The Justice League assisted the victim in filing an affidavit in support of arrest and conviction with Knox County Common Pleas Court Judge Otho Eyster. According to Lee, if successful, the affidavit would have provided a first of its kind opportunity for a victim to seek criminal charges where a prosecutor’s efforts were unsuccessful.
On Dec. 9, 2009, Eyster ruled in the matter of Jane Doe vs George E. Butler stating the document was not filed in good faith and the claim was not meritorious. Eyster ordered the affidavit in support of arrest or prosecution be referred to the Knox County Prosecutor’s Office for investigation.
The prosecutor’s office in turn asked the Ohio Attorney General’s Office to appoint a special prosecutor to handle the case.

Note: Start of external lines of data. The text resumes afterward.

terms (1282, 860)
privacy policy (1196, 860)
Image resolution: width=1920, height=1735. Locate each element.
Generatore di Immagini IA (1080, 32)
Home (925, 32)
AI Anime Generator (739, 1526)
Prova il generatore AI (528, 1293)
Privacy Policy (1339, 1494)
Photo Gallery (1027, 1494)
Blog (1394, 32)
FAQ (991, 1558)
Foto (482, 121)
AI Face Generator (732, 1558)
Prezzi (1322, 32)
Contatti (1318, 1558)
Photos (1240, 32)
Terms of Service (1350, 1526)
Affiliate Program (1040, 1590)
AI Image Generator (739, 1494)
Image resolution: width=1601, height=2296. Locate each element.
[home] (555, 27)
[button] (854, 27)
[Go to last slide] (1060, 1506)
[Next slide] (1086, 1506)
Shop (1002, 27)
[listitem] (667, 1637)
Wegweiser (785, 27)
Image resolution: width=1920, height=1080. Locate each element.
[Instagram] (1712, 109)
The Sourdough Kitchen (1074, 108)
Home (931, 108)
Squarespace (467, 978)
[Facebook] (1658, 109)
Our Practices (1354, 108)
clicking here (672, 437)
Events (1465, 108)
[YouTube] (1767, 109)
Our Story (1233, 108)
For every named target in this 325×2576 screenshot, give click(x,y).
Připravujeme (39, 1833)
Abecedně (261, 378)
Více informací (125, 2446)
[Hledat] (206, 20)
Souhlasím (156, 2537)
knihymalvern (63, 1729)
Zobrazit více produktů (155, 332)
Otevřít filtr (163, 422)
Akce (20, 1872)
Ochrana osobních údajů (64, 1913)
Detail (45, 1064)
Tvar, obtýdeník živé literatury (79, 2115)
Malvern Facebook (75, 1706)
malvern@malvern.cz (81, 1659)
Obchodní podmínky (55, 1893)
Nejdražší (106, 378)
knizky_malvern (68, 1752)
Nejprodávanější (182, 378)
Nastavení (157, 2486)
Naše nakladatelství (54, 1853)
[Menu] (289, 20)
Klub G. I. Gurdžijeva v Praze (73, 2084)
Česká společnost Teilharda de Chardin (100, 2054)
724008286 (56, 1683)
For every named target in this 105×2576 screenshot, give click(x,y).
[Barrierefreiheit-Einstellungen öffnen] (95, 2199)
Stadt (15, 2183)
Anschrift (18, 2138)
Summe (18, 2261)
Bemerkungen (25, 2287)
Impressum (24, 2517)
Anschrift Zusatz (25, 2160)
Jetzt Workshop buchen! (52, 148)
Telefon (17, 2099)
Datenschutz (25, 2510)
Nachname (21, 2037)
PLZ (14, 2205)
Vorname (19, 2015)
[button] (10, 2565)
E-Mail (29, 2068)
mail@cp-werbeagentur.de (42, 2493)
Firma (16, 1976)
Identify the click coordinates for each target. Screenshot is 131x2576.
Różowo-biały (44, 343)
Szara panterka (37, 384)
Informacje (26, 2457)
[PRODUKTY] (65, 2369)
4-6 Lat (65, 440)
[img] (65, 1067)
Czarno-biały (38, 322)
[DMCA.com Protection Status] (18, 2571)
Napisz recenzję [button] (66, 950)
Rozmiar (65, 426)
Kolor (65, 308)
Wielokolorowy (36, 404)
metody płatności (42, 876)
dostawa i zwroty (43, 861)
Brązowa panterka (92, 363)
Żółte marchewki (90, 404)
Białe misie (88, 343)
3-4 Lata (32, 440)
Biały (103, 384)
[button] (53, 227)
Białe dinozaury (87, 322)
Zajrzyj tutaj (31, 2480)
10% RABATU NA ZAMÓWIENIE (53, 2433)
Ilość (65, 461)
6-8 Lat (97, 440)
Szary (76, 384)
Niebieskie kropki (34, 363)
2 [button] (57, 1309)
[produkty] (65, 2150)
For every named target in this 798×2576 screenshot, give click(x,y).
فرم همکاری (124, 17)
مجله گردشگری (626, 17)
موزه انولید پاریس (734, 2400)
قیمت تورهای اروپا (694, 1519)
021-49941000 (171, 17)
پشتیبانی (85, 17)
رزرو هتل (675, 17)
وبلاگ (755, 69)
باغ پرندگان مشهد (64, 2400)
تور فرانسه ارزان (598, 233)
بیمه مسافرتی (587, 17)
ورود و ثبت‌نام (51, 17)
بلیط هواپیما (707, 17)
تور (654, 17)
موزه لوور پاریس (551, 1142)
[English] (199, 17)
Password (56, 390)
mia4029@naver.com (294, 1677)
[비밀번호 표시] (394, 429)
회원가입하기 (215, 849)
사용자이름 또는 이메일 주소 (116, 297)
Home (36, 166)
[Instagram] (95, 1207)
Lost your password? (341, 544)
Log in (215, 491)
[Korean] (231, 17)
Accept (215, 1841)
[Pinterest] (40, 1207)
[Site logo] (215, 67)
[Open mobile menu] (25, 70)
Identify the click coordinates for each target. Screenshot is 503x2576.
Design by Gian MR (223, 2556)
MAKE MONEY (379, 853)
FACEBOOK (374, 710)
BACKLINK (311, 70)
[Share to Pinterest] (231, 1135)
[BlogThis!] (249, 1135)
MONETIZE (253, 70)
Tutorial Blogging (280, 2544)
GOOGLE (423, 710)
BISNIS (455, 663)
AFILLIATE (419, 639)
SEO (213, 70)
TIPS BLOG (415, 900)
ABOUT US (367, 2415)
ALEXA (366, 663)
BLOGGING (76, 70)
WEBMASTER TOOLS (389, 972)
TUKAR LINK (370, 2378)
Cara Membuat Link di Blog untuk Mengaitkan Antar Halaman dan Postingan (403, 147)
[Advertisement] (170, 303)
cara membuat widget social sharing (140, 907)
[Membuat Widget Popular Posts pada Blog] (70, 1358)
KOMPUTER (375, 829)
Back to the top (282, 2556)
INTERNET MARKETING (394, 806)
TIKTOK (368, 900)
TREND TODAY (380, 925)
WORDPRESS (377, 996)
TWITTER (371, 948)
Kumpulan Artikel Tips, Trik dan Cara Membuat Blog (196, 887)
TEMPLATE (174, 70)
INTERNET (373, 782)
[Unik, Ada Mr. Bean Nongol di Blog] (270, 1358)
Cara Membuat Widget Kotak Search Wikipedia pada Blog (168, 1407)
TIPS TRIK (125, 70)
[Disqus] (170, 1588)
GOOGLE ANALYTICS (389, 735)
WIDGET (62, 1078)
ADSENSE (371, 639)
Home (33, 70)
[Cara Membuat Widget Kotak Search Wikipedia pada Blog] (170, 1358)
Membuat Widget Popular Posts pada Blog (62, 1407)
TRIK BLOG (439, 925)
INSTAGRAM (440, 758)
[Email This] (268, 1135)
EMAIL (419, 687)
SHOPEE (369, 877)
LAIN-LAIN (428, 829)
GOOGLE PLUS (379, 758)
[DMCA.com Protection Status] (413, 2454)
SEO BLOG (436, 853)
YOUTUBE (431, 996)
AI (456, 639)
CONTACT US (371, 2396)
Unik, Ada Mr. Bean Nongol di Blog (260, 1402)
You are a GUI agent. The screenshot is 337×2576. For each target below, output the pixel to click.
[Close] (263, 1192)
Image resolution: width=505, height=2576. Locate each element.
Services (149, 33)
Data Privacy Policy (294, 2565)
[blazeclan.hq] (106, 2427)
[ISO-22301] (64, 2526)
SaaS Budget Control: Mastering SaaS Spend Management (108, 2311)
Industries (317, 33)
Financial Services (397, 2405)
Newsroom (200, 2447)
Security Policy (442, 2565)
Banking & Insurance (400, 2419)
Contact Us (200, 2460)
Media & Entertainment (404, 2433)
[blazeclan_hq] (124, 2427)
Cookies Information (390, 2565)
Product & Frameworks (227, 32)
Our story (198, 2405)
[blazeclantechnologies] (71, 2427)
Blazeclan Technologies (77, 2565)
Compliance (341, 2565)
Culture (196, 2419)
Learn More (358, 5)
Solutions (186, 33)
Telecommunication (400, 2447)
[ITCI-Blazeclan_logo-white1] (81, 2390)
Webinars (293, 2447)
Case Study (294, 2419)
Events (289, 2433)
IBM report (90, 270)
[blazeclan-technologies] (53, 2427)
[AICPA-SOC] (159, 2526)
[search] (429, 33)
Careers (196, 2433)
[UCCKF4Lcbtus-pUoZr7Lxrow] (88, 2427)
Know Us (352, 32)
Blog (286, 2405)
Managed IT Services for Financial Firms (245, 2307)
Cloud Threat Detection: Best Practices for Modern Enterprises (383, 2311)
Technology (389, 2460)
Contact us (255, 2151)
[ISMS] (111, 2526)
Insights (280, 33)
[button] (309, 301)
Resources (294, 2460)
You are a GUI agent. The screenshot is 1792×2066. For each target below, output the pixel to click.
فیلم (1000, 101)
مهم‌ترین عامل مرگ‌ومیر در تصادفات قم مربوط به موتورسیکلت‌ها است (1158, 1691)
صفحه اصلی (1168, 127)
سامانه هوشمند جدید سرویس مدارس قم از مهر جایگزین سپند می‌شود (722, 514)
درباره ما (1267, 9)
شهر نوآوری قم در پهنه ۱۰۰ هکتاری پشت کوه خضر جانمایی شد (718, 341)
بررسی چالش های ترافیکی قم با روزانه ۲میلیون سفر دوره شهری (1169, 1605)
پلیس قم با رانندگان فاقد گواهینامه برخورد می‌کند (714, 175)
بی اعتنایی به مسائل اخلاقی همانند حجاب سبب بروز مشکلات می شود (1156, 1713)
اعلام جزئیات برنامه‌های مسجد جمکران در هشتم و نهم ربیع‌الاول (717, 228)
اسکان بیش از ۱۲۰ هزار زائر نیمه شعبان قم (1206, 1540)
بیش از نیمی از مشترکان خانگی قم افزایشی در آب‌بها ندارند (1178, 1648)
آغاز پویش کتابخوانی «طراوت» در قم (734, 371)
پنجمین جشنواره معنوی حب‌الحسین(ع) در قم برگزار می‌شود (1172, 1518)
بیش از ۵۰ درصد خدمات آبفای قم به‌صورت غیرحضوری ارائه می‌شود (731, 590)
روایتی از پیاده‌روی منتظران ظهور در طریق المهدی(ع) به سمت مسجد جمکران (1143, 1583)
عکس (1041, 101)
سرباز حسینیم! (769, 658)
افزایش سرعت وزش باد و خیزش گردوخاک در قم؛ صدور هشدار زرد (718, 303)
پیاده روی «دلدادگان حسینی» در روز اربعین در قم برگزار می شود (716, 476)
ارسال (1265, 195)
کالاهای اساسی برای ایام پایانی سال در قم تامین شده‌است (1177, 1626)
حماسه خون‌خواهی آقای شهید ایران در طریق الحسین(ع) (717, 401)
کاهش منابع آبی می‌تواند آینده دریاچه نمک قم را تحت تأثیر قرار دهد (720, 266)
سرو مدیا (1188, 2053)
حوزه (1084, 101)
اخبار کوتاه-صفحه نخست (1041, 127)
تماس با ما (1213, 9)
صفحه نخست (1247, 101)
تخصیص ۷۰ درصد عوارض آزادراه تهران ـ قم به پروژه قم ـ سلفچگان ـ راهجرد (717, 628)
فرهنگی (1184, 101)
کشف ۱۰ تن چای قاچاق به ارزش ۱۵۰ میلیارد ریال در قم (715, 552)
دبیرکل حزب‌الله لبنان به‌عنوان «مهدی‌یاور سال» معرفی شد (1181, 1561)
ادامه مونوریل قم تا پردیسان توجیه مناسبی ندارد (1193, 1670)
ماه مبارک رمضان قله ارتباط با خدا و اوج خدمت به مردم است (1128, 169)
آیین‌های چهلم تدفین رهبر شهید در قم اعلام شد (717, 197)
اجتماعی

In the affidavit, Jane Doe claimed there were many letters written to her by Butler, two disposable cameras with undeveloped film and other evidence that was not presented to the Grand jury the first time.Although the records of the grand jury are sealed it could be inferred that at least some of this evidence was presented because indictments were handed down this time.
Ted Hart, the public information officer for the Ohio Attorney General’s Office, said Emily Pelfrey, special prosecutor on the case, could not comment on the case.
Knox County Prosecutor John Thatcher said he could not by law comment on anything that happened in the grand jury.
Doe’s grandmother, when contacted by the News said, “I am really afraid of what I would say about this except my thoughts are with his [Butler’s] family and his mother. But without the Justice League [of Ohio] and Cathy [Harper Lee], he may prey on someone else. All we want is justice for my granddaughter and to stop him.”
Former Danville Police Officer Thomas Looney was indicted on one count of grand theft, a specification charge and one count of receiving stolen property.
“Count one is grand theft, a felony in the third degree. It alleges that he stole a Bushmaster .223 caliber rifle. The specification in count one is the grand jury found that he had a fire arm on or about his person at the time of the offense. That was the firearm he alleged stole,” Thatcher said. “Count two is possession of stolen property a felony of the fourth degree. That is the same gun. That also has a firearm specification.”
A warrant has been issued for Looney’s arrest.
Looney resigned from the Danville Police Department on May 5. Chief Monte Vance has finished the interviews for the position and will recommend a replacement at Monday’s council meeting.